I should add that although I haven’t verified it, I think that when Synthetic first released the app their rates for the IAPs were not as good value as they are now and may have been pressured into bettering them by user complaints. So long as they spread the love with a mix of unlimited and limited IAPs in future I could live with grabbing a 36-pack of my favourite premium cameras. I doubt I’d run out any time soon.
In conclusion
Realistically this won’t completely take over from the other apps I use daily due to the convenience of their one-shot nature, but the enjoyment I get from using the D-Series cameras is such that I want to find ways to use them; I’ve got a couple of cameras on the go right now and I’m looking forward to the day I get them all back, whenever that may be.

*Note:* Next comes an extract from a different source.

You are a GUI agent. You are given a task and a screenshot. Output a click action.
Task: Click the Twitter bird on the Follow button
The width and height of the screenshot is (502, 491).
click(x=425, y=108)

And the IAPs? I still think it’s a bold step to charge users per shot to take digital pictures but look; the rates aren’t bad for the actual usage you’ll get; it makes some crazy sort of sense in terms of the whole package; and, perversely, it really does immerse you in the experience of using the D-Series cameras, which is what I’ve been raving about throughout this post.
Sadly, at this time it certainly seems to me that the social features, which appear to work in principle, are the cause of such a persistent crash bug that I can’t recommend using them – my brother was so unimpressed with a crash every ten seconds that he’s not bothered to launch it again since he completed one shared camera with me. If it had been my only experience of the app, I’d have deleted it by now as well.
So overall? It’s such a fun app with such new ideas to change your iPhone snapping that you’d be daft not to give it a go and see how it might fit into your day. Maybe just wait until they fix the crippling crash bug first (or stay well away from the social features until they do).